■ **WORK TO DO**
Rewrite the listing from the line with "Select the Angelana 1930 shield crest" up to and including the line with "Action: click(29, 234)", putting "layers panel" in place of "project panel" and keeping everything else the same.

■ **INPUT MATERIAL**
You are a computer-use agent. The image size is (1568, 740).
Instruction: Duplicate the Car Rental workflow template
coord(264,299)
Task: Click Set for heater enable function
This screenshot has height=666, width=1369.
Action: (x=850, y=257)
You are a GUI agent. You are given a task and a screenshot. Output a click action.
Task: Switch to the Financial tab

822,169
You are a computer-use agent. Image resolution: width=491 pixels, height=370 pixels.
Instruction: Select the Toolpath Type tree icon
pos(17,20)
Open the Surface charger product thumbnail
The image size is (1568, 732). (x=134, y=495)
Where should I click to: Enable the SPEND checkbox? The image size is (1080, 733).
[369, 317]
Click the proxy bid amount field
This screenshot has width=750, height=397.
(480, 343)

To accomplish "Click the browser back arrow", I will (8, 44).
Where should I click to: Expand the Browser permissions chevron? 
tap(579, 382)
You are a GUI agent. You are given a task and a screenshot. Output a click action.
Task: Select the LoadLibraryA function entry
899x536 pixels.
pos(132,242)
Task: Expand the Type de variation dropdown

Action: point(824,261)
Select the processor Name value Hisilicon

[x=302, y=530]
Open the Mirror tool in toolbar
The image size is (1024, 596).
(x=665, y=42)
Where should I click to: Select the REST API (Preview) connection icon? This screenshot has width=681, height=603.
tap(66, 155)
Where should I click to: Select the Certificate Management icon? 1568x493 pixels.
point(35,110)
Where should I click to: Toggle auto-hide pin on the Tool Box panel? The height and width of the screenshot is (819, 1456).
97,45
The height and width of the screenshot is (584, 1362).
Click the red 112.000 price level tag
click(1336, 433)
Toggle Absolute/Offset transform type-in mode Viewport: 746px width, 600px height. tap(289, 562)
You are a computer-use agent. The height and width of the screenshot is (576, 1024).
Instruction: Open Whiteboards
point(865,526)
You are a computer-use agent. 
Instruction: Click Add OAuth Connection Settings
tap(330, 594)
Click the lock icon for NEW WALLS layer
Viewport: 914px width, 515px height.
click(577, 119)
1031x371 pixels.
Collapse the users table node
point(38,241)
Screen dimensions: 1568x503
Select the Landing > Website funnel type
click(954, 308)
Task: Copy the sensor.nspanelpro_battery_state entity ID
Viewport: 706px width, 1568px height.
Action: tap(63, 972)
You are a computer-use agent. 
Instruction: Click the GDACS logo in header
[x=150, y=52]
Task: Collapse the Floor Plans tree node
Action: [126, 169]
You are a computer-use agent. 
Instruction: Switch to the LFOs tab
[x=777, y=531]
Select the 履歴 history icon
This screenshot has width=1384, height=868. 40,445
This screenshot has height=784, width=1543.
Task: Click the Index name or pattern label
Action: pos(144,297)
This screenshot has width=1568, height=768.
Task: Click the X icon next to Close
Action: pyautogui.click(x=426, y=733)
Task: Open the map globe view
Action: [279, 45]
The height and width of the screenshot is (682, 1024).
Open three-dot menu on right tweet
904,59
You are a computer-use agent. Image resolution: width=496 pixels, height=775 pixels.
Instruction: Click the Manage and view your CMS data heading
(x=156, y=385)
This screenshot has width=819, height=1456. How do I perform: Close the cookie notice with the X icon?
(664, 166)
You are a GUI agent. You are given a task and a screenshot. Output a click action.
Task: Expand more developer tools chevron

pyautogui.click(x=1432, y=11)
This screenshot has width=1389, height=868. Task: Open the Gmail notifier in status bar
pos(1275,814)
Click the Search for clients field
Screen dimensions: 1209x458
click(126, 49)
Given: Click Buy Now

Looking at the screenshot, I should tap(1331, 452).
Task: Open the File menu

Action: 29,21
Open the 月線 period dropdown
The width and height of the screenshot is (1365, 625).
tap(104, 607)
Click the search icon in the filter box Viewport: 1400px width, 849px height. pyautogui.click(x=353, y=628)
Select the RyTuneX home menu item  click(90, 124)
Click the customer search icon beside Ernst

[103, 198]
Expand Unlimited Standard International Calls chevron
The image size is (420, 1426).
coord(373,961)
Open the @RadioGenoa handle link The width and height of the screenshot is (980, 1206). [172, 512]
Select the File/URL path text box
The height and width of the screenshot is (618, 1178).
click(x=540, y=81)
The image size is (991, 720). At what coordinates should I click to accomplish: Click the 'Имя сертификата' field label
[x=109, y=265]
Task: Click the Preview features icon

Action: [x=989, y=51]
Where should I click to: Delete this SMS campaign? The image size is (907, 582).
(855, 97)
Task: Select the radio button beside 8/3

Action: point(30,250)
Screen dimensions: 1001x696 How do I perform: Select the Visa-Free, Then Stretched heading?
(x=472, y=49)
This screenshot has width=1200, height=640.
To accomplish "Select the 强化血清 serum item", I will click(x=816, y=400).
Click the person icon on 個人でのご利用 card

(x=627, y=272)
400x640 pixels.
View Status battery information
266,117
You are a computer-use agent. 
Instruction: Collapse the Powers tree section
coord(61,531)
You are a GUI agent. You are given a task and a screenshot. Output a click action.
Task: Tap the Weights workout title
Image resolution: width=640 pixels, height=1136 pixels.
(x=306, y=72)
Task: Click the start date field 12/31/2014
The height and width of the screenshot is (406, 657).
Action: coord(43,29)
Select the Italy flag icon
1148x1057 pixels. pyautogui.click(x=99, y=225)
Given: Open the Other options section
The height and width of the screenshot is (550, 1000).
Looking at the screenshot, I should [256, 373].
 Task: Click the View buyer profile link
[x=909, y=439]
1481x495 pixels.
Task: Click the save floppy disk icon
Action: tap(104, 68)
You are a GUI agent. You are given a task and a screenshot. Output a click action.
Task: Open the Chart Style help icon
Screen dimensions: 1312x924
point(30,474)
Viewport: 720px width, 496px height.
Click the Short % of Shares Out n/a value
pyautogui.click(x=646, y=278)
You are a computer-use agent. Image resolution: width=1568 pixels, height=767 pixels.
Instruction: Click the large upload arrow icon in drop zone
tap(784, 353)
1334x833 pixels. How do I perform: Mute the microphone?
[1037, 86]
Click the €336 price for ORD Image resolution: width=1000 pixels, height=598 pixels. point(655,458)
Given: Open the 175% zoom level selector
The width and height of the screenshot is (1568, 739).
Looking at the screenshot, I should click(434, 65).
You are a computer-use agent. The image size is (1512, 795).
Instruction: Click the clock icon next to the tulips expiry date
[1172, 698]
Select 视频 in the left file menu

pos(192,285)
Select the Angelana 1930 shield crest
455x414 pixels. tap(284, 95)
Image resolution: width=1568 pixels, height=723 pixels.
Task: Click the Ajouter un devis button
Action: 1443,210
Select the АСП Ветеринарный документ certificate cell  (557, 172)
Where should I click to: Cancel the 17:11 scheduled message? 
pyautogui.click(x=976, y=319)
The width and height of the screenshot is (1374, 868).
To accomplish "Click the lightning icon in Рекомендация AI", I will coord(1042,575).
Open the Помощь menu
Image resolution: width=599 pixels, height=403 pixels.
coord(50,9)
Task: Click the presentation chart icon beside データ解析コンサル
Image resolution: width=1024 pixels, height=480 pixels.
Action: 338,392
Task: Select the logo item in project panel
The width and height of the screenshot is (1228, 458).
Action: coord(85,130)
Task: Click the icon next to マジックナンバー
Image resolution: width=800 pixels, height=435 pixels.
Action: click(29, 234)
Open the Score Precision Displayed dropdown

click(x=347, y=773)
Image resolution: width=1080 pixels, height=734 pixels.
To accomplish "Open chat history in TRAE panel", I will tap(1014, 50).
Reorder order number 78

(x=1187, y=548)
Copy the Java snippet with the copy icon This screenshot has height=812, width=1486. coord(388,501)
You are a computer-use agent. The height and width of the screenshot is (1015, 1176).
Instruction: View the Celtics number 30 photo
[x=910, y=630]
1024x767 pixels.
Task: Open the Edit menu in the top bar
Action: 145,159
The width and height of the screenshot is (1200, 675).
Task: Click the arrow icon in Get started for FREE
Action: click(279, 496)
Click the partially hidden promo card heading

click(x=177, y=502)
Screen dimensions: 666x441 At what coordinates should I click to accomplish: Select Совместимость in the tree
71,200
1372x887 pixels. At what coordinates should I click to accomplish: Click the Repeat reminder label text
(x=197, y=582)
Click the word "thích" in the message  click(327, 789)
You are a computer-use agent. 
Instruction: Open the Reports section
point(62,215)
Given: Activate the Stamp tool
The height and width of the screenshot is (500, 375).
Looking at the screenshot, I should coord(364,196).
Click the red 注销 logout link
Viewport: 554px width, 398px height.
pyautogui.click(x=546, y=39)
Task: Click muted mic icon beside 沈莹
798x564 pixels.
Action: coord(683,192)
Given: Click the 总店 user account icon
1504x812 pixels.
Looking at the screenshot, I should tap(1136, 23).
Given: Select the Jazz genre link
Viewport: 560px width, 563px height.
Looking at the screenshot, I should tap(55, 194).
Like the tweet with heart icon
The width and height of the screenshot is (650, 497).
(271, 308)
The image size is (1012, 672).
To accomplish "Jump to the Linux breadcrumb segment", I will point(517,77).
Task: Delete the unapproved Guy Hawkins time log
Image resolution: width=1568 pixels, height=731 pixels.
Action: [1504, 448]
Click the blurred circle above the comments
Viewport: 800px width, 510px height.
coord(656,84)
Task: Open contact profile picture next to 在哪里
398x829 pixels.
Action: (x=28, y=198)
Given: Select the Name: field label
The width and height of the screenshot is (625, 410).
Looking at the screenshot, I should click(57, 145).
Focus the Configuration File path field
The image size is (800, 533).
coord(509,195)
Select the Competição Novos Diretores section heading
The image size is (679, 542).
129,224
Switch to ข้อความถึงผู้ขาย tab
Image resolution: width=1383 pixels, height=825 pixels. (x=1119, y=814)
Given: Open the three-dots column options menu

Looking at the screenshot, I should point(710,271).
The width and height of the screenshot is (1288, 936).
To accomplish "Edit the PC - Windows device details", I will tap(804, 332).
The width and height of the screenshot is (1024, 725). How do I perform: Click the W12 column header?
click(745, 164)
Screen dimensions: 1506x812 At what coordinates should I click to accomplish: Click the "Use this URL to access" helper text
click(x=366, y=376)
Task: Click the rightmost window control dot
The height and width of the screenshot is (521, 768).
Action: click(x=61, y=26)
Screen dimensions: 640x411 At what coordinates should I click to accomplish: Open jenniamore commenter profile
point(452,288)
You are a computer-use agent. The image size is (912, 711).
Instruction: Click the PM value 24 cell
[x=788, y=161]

■ **FINAL RESULT**
Select the Angelana 1930 shield crest
455x414 pixels. tap(284, 95)
Image resolution: width=1568 pixels, height=723 pixels.
Task: Click the Ajouter un devis button
Action: 1443,210
Select the АСП Ветеринарный документ certificate cell  (557, 172)
Where should I click to: Cancel the 17:11 scheduled message? 
pyautogui.click(x=976, y=319)
The width and height of the screenshot is (1374, 868).
To accomplish "Click the lightning icon in Рекомендация AI", I will coord(1042,575).
Open the Помощь menu
Image resolution: width=599 pixels, height=403 pixels.
coord(50,9)
Task: Click the presentation chart icon beside データ解析コンサル
Image resolution: width=1024 pixels, height=480 pixels.
Action: 338,392
Task: Select the logo item in layers panel
The width and height of the screenshot is (1228, 458).
Action: coord(85,130)
Task: Click the icon next to マジックナンバー
Image resolution: width=800 pixels, height=435 pixels.
Action: click(29, 234)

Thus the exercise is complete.